Second, tit-for-tat is quite succeptible to noise. What if the trained agent misinterprets someone’s actions as “bad”, even if they in actuality did something innocent, like “affectionately pat their friend on the back”, which the AI interpreted as fighting? No matter how smart the AI gets, there still will be cases where it wrongly believes someone to be a liar, and so believes it has every justification to “deter” them. Do we really want even some small probability of that behaviour? How about an AI that doesn’t hurt humans unconditionally, and not only when it believes us to be “good agents”?[1]
Last thing, how does AI determine what is an “intelligent agent” and what is a “rock”? If there are explicit tags in the simulation for that thing, then how do you make sure every actual human in the real world gets tagged correctly? Also, do we count animals? Should animal abuse be enough justification for the AI to turn on the rage mode? What about accidentally stepping on an ant? And if you define “intelligent agent” as relative to the AI, when what do we do once it gets smart enough to rationally think of us like ants?
- ^
Somehow that reminds me of “I have been a good Bing, you have not been a good user” situation
I believe this would suffer from distributional shift in two different ways.

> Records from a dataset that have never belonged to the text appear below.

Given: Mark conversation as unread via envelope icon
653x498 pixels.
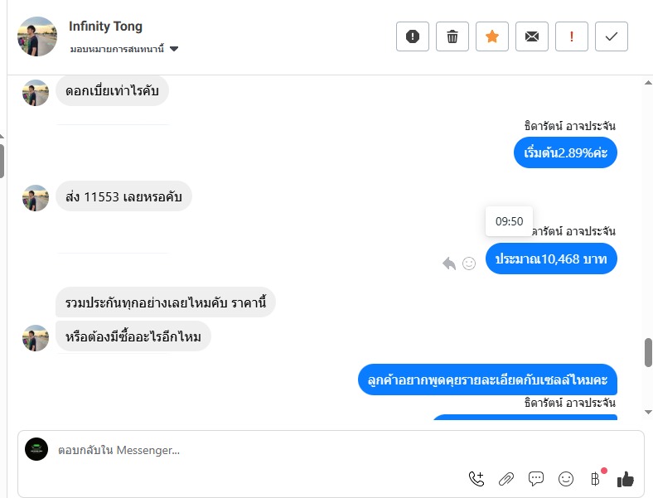Looking at the screenshot, I should pyautogui.click(x=532, y=36).
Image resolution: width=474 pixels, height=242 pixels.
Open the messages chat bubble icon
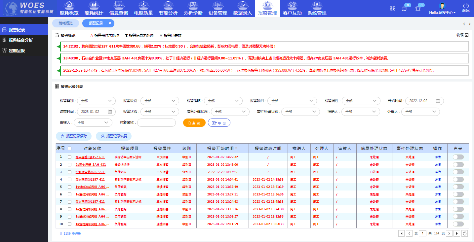coord(404,9)
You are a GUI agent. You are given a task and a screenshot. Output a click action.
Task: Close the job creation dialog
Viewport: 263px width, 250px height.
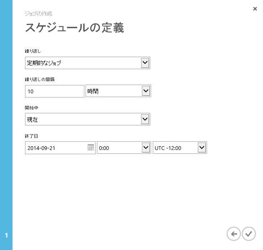(255, 9)
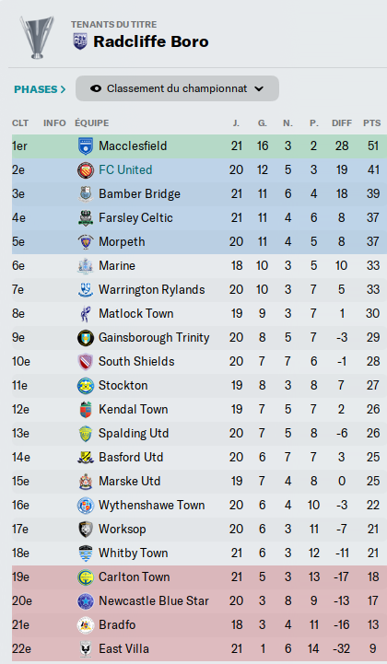Select the Marine team row

(x=199, y=266)
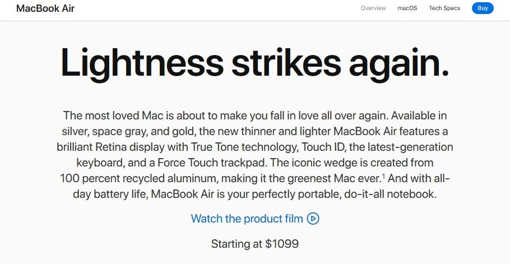The image size is (510, 264).
Task: Switch to the macOS tab
Action: pos(407,8)
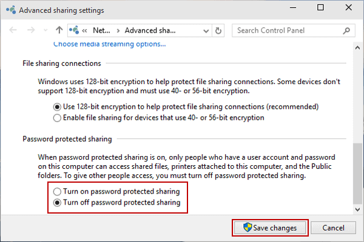Click the forward navigation arrow
364x242 pixels.
[30, 30]
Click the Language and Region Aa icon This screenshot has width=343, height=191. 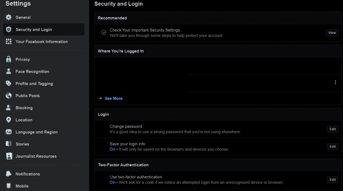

First, if the agents are supposed to scale up to the point where they can update their beliefs even after training, then we have a problem once the AI notices it can do pretty well without cooperating with humans in this new environment. If we allow agents to update their beliefs at runtime, then basically any reinforcement-learning-like preconditioning would be pretty much useless, I think. And if the agent can’t update its beliefs given new data then that can’t be an AGI.
Second, even if you solve the first problem somehow, there is a question of what exactly you mean by “cooperate” and “respect”. In the real world the choice is rarely binary between “cooperate” and “defect”, and there is often option of “do things that look like you’re cooperating while not actually putting much effort into it” (i.e. what most politicians do) or “actively try to deceive everyone looking to make them think you’re nice” (you don’t have to be actually smarter than everyone else for this, just smarter than everyone who cares enough to use their time to look at you closely). If you’re only giving the agents a binary choice, then that’s not realistic enough. If you’re giving them many choices, but also putting in an “objective” way to check if what they chose is “cooperative enough”, then all it takes is for the agents to deceive you, not their smarter AI colleagues. And if there’s no objective way to check that, then we’re back to describing human values with a utility function.